The Spanish economy will shrink by 0.5 per cent in 2010 according to Bank of Spain forecasts to be made in public in March, a worse contraction than the current official forecast, newspaper El Mundo said today.
The forecast revealed by the unnamed sources at the bank compares to the 0.3 per cent contraction estimated by the government, which has been staging road shows in New York and London to reassure investors it will be able to restore the economy to health and cut its bulging budget deficit.
A Bank of Spain official, who declined to be named, said that any officially revised forecast would be revealed only around March time.
"We don't know where they got that figure from," the official said.
But the data, if confirmed, would still be more optimistic than International Monetary Fund forecasts for a fall of 0.6 per cent.

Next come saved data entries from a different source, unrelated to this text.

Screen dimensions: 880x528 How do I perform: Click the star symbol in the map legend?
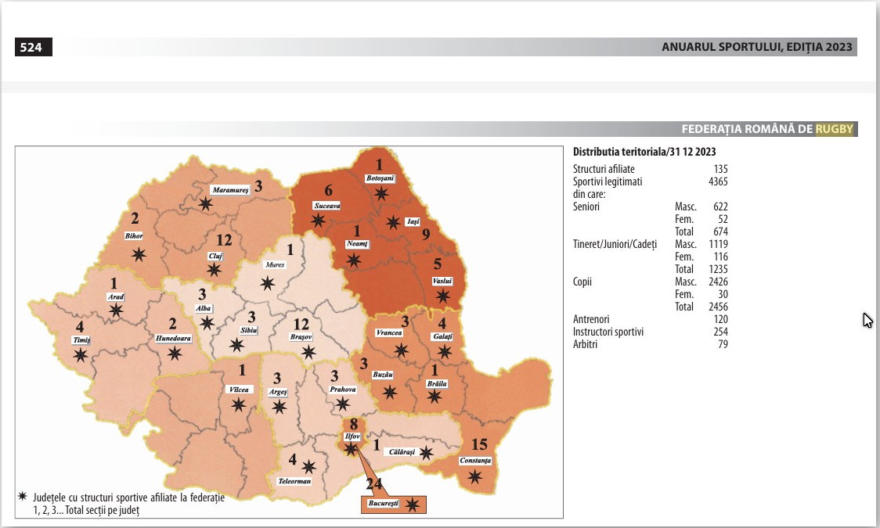[22, 497]
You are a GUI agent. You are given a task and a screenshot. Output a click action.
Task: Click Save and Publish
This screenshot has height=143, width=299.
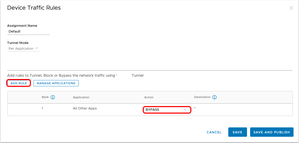(271, 132)
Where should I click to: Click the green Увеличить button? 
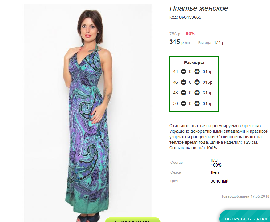click(x=133, y=220)
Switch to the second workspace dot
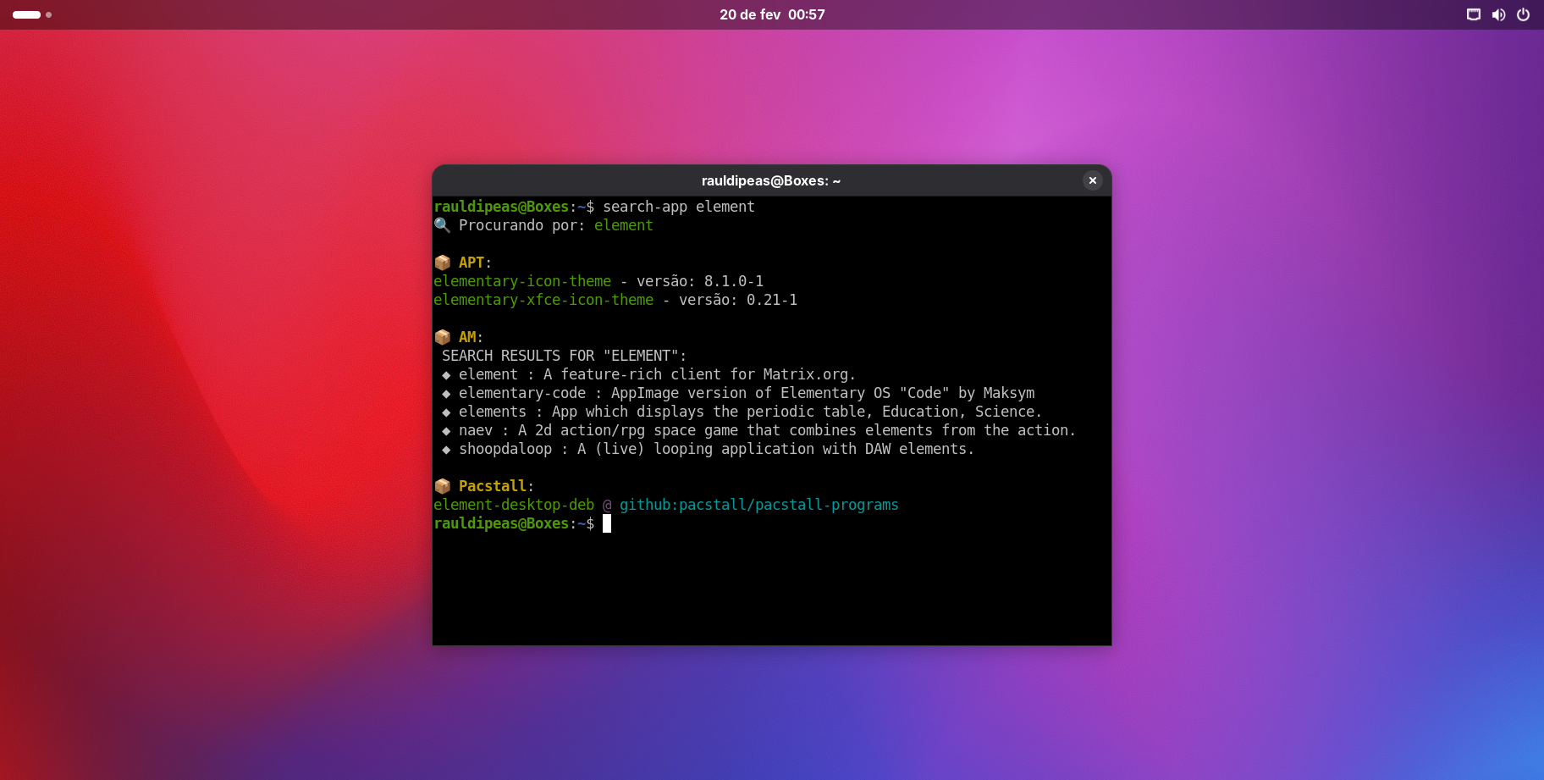1544x780 pixels. click(x=49, y=14)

While the difference of 0.2 percentage points between the reportedly imminent Bank of Spain forecast and the government estimate is not large, an increasingly pessimistic outlook would disappoint those hoping for a change to a more positive outlook for the Spanish economy.
Spain's gross domestic product contracted by 3.6 per cent in 2009. It was the last big Western European economy still in recession in the last quarter of 2009, according to data released this week, although there were signs of improvement from domestic demand and exports.

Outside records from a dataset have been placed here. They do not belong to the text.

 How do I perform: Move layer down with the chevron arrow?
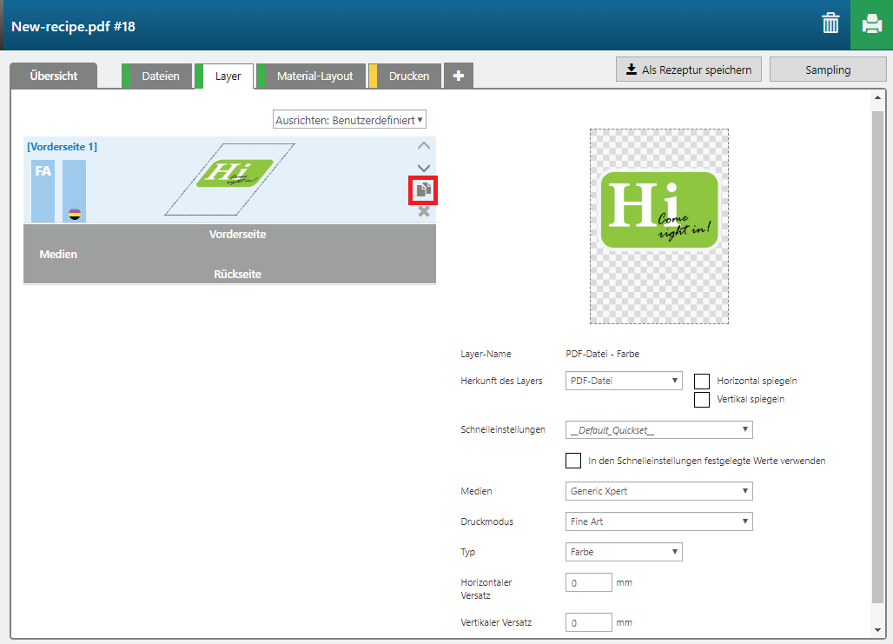pos(424,168)
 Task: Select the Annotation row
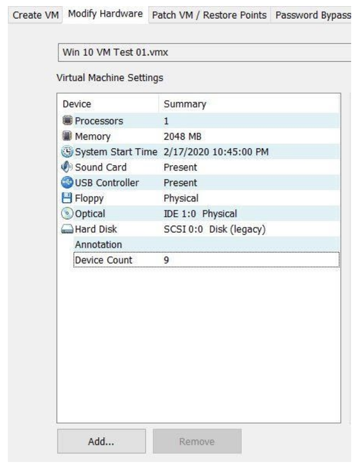point(98,244)
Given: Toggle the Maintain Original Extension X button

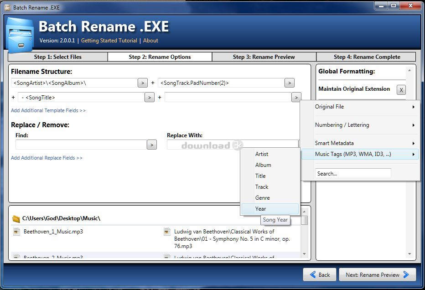Looking at the screenshot, I should click(401, 90).
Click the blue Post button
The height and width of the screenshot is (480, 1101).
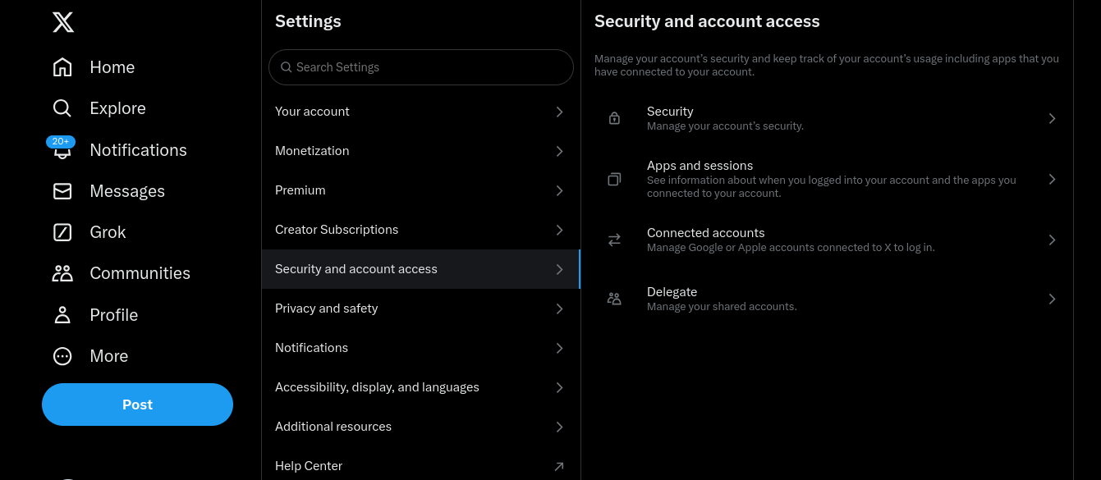[137, 405]
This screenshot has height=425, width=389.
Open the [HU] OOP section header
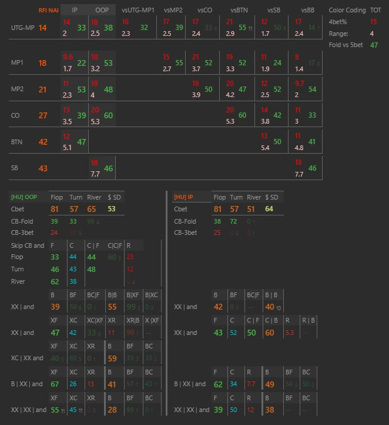tap(27, 197)
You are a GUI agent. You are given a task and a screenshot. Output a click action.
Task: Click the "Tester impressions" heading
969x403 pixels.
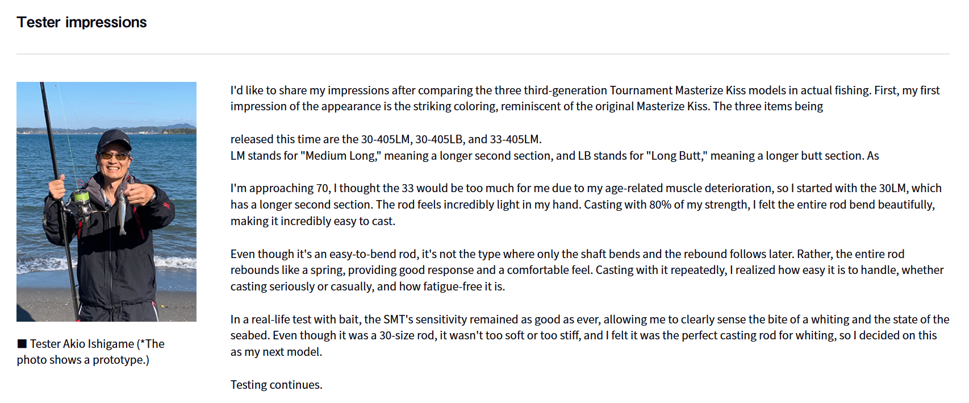(82, 22)
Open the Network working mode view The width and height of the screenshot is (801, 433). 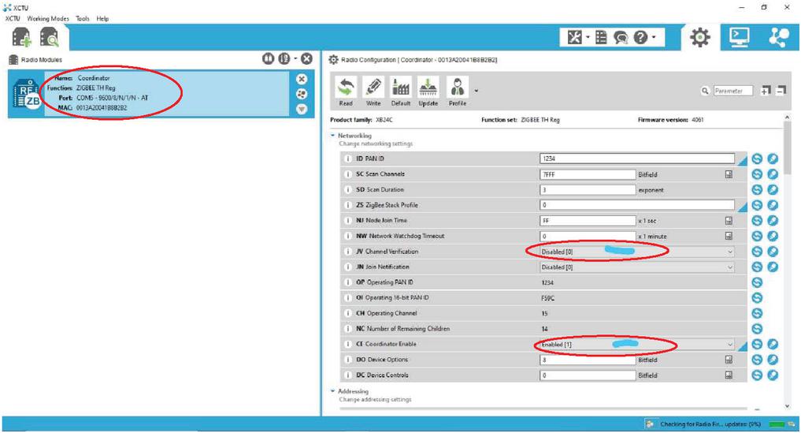(776, 37)
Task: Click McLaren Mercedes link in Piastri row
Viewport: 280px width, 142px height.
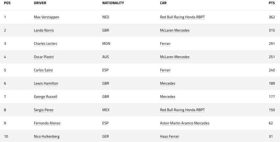Action: tap(175, 57)
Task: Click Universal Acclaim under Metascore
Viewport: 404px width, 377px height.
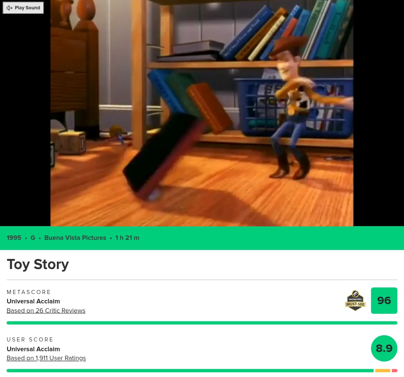Action: click(x=33, y=302)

But with unemployment at over 18 per cent, investor worries have centred on whether the government can cut the fiscal deficit to 3 per cent of gross domestic product by 2013 from 11.4 per cent last year.
The spread of Spanish 10-year bonds over benchmark German Bunds spiked to about 100 basis points earlier this month during the nerves caused by Greek debt, although it has since eased to about 77.

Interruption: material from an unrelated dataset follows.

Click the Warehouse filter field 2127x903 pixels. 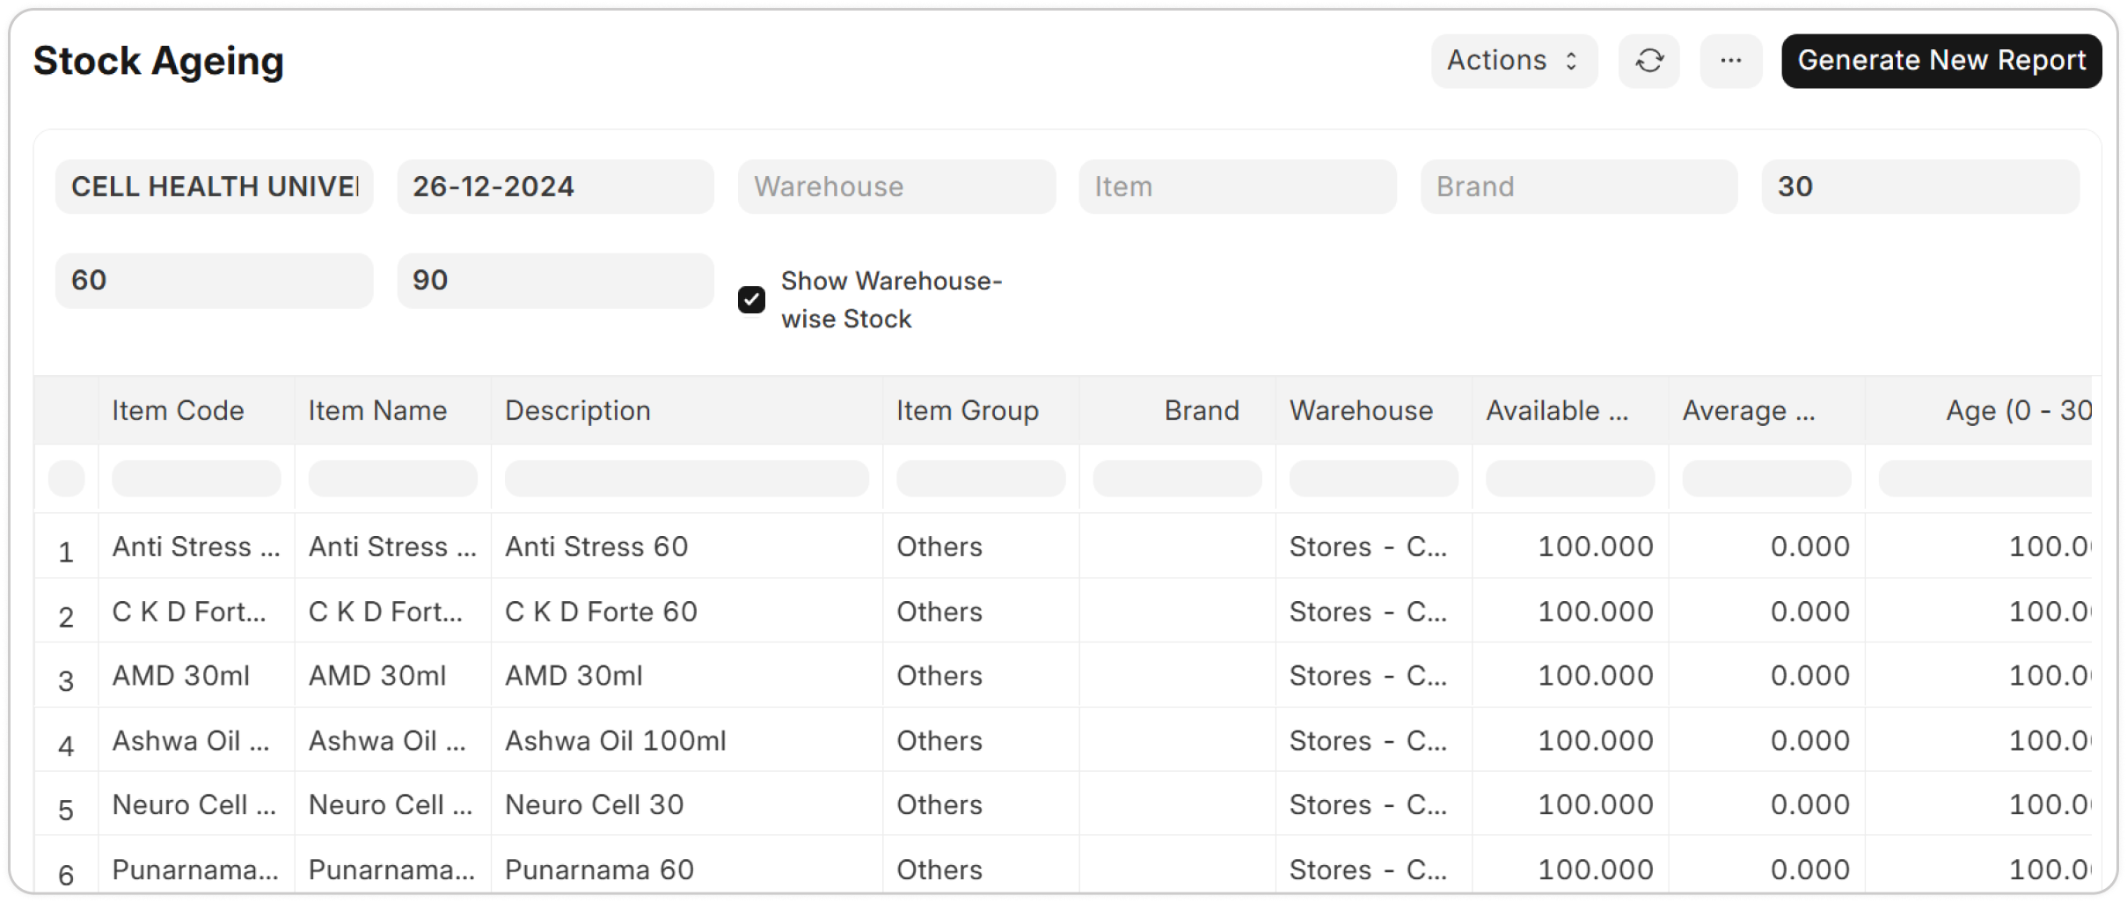click(895, 187)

The government's €50 billion austerity plan, designed to convince markets it can meet this target, met with scepticism from analysts who complained its assumptions about economic growth were unrealistic.
More painful cuts would need to be made if the deficit is to reach the theoretical European Union limit by 2013, they said.
The government has said that the economy can return to boom-time growth levels of around 3 per cent by 2012, but many analysts say Spain faces long-term stagnation unless it can become more competitive and reform its rigid labour market.
It also faces high household and corporate debt, the legacy of a decade of high current account deficits that fuelled a property boom that even the government now admits was usustainable.